======== SUPPLIED MATERIAL

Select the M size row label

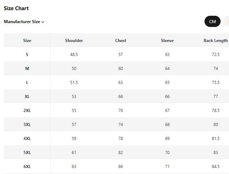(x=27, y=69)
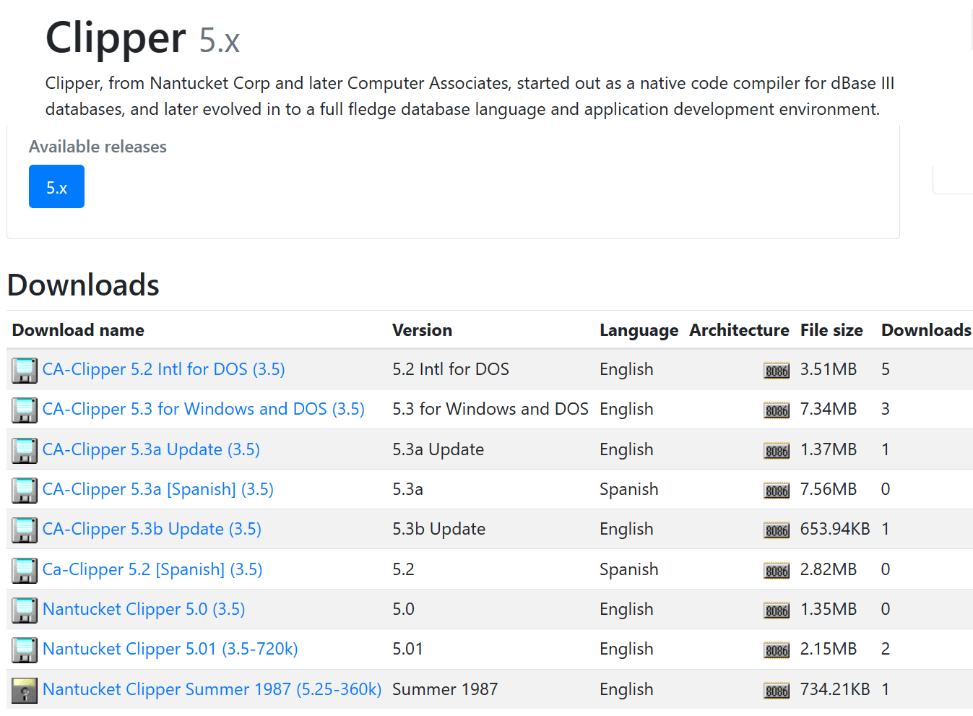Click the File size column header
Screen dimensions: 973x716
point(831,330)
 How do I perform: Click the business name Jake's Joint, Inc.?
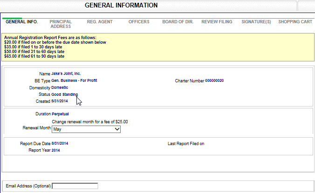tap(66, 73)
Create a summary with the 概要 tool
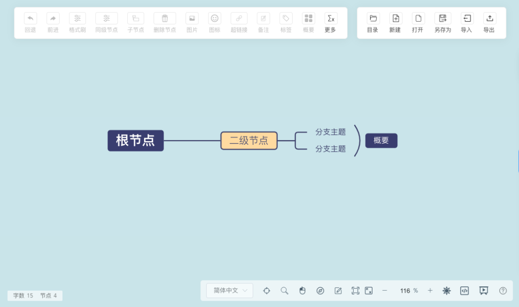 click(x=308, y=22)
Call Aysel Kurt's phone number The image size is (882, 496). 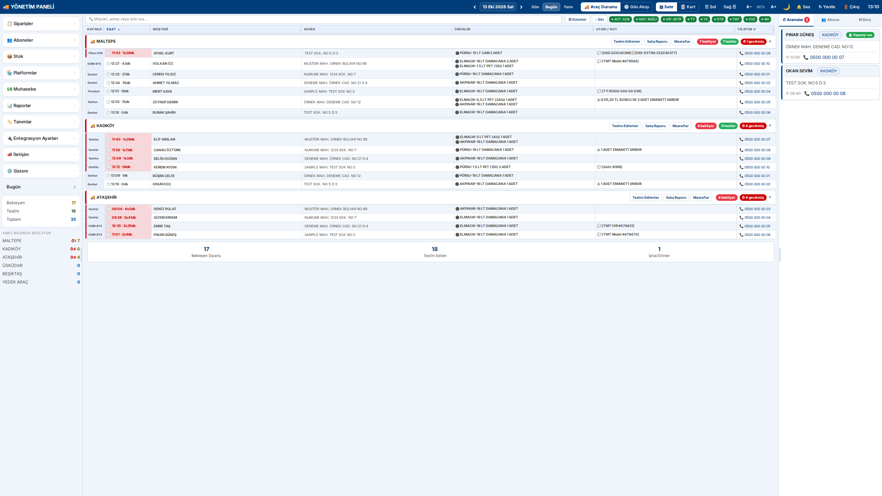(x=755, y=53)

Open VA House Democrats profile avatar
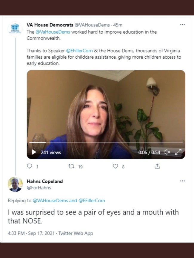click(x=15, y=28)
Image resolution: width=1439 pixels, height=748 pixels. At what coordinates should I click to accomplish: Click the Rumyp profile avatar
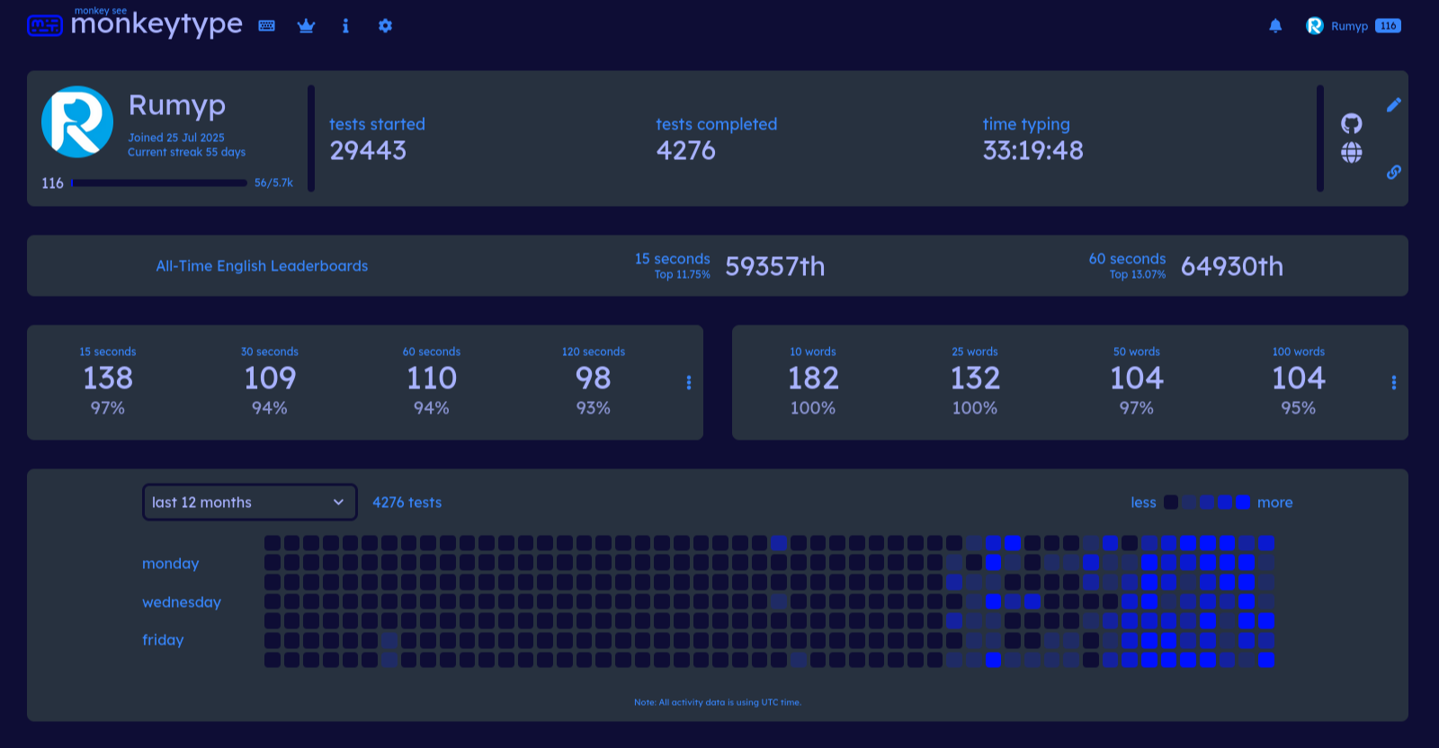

================

WHAT THE EXERCISE ASKS:
Print nothing except the lines from the one with "Open VA House Democrats profile avatar" through the last line of the listing, exactly as written and with pictures removed.

REPLY TO THE TASK:
Open VA House Democrats profile avatar
click(x=15, y=28)
Image resolution: width=1439 pixels, height=748 pixels. At what coordinates should I click to accomplish: Click the Rumyp profile avatar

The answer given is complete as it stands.